Yes, you read that right: two-to-three Starbucks coffees everyday. And while this might not make your face melt off as quickly as if they were two-to-three lattes everyday, the math is still pretty shocking.

Let's say here the price of a coffee is $2.00 (it's about $2.20CAD, I think). Times three coffees a day (assuming there are no croissants, scones, doughnuts, cookies, or breakfast sandwiches accompanying said coffee). Times 350 (I'm being kind and assuming there are days she stays home, holidays, busy days, etc).

Hold up your pants.

$2100.

$2100?!

 

Let's look at what $2100 can get you:

  • a trip to the UK
  • groceries for one person for a year
  • 10.5 pairs of gorgeous quality shoes
  • 175 trips to see a movie
  • 84 lunch dates with your girlfriends

I mean, that list could go on basically forever. Save that up over a couple of years and you've got yourself a decent car, or a good chunk of a downpayment for a house. A sweet financial cushion, or enough money to let you pursue your side-hustle.

All of which, I think is safe to say, are better than Starbucks coffee (at least black, ew).

But here's the thing: this lovely coworker of mine, until she really sat down and did the math... wasn't really aware of just how much money was disappearing into the Black Hole That Is Starbucks.

She didn't have a concrete number, so it was a lot easier to pretend it wasn't happening. But after that $2100 started staring her in the face? Nnnnnot so easy. And it's not just Lovely Coworker— the number of people I've talked to who were stunned to find that they were spending thousands a year on coffee, take out, booze, and Uber rides is, well, high enough that I'm writing about it (and I think almost everyone can relate to the feeling of looking at your bank account or credit card statement and thinking WTF HAPPENED).

Getting your spending under wraps means setting a great budget or financial plan that works for you— but before you can make a realistic budget, you've gotta find out where your money is going. Ah, we arrive at last.

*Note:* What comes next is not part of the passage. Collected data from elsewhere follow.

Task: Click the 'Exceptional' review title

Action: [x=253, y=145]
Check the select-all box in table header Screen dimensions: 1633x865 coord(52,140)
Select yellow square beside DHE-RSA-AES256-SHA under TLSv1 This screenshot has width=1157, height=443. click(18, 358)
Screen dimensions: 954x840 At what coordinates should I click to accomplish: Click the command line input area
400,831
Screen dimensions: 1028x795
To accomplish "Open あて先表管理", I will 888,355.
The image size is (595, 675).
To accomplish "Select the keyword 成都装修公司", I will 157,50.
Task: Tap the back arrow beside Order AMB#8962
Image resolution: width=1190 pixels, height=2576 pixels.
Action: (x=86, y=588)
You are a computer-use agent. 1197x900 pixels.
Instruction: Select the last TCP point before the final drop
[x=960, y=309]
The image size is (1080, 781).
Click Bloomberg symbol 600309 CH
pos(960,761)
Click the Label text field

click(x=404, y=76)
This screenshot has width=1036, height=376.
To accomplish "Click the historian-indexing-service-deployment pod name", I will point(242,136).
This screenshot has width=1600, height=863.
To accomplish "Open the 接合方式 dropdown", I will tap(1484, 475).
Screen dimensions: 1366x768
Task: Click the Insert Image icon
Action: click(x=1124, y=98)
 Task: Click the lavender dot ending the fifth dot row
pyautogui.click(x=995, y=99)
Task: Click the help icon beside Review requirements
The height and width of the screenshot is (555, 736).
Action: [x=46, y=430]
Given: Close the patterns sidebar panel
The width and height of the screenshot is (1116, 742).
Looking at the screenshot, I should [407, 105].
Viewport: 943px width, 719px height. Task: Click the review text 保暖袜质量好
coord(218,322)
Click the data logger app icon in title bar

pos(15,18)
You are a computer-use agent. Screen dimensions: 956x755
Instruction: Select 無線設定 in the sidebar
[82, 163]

If you're trying to put into place a budget that someone else has tailored to their life, without figuring out your money situation and what you need in your life, you're getting a pile of meaningless numbers based on someone else's lifestyle.

No es bueno. 

 

1. Make yourself some rough spending categories

Where you spend is not going to be the same as where others spend. I, for example, do not have a car, nor do I often go out drinking— these are not things that need to be a part of my categories.

But they might be for you.

Categories you may consider include:

  • groceries
  • home essentials
  • transportation
  • housing costs (rent, mortgage, utilities, etc)
  • student loans/other debt payments
  • entertainment (movies, eating out, lattes)
  • pet expenses
  • school expenses
  • "fun money" (non-essential makeup beauty products, clothing, decor, etc)

 

2. Decide on a method of payment

Okay, good. We've got our categories. Now, you'll want to be tracking your spending over a typical month. A strategy I find super helpful here is to stick to just one method of payment, if you can— it makes it much easier to track, and much easier to see where your money is going and when. You can do old school cash, or pay for everything with your debit or credit card; the important thing is that you do your best to stick to one.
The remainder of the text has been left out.